___ MATERIAL PROVIDED

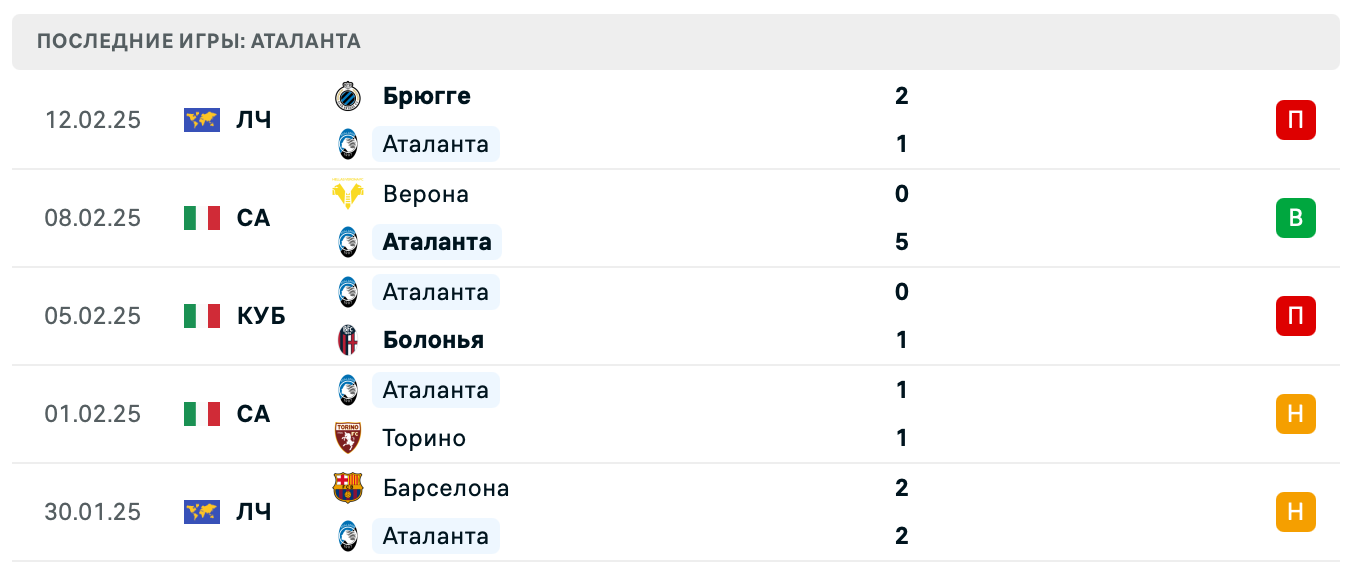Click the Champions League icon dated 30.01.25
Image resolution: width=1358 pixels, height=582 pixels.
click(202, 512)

______
___ MATERIAL PROVIDED

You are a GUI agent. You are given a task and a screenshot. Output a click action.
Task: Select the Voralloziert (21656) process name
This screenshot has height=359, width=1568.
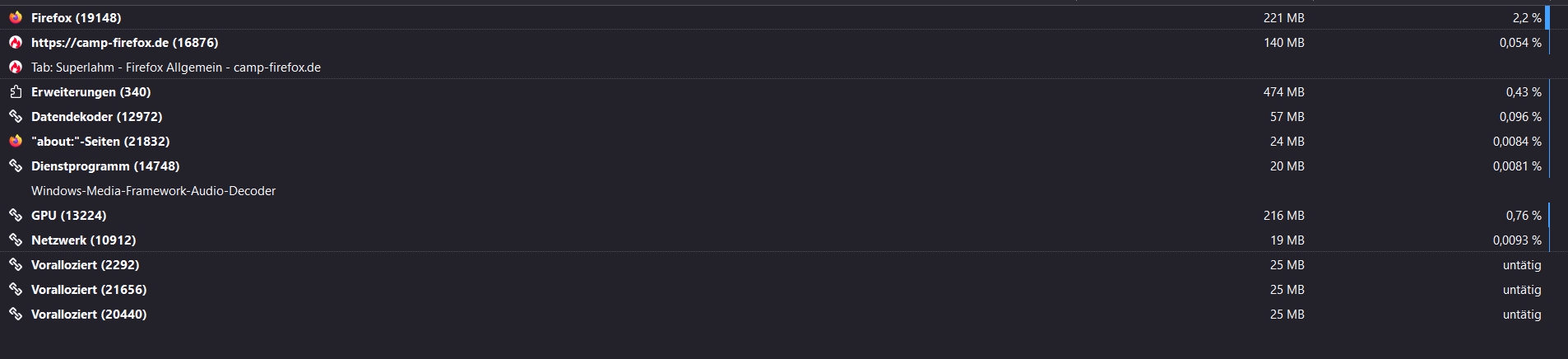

______
___ MATERIAL PROVIDED

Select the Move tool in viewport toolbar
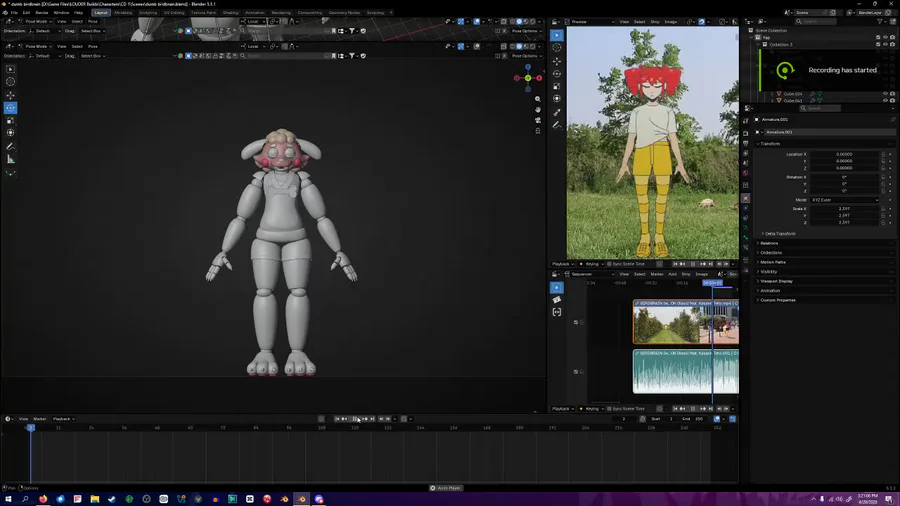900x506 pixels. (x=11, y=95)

______

ABOUT THIS EXERCISE - Could you report how many lines of the listing contain the word "screenshot"? Only the number is needed.

TASK RESULT - 2